Je cite dans sa longueur le texte de Jerome K. Jerome pour sa saveur : nous aussi nous sommes ravis d’imaginer le verre de trop de Shakespeare, la verrue de Cromwell, ou les colères de Carlyle. Nous aimons tout cela comme nous aimons lire dans les potins de Voici les ridicules caprices des stars. Comme K. Jerome, nous avons la fierté de nous dire que nous avons au moins quelque chose de commun avec ces sommités. (1)
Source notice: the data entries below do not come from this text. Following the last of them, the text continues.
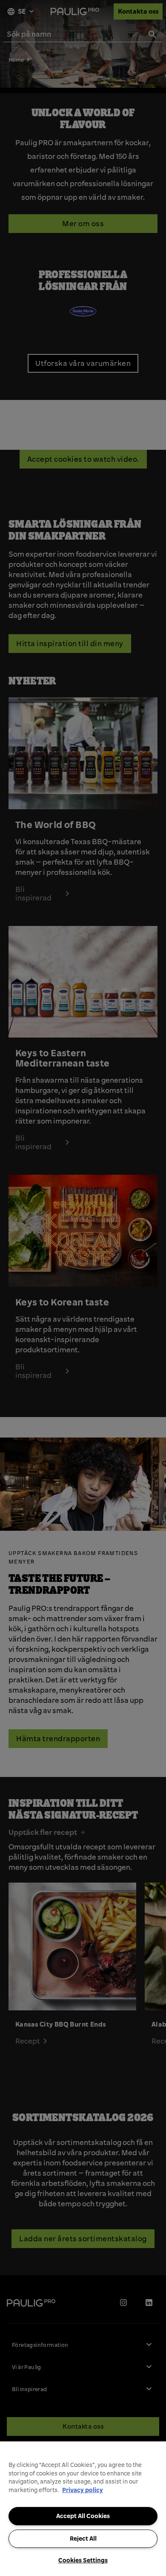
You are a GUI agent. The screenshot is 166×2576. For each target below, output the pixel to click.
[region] (83, 2508)
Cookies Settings (83, 2560)
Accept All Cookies (83, 2516)
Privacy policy (82, 2490)
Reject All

Mais que de petits sentiments ! N’avons-nous rien de mieux à penser ? Je crois bien que c’est dans Amadeus, le film de Milos Forman que le véritable problème est posé : il nous montre en effet un Mozart vulgaire, joueur et frivole trousseur de jupons qui, même dans l’expression de son art met une fantaisie peu compatible avec le sérieux. Qu’on lise pour s’en convaincre les notes marginales écrites de sa main dans les marges de son concerto pour cor – ou encore qu’on se rappelle ce concours avec un ami pour savoir qui fera une partition pour le clavier injouable pour l’autre. C’est Mozart qui gagne : sa partition comportait une mesure requérant un accord de 11 notes – oui mais l’interprète n’a que 10 doigts. Et Mozart de jouer la 11ème note… avec son nez !
Le Salieri du film de Forman s’interroge comme nous : comment un pareil génie peut-il coïncider avec de pareilles niaiseries, et avec – du moins dans le film – une pareille vulgarité ?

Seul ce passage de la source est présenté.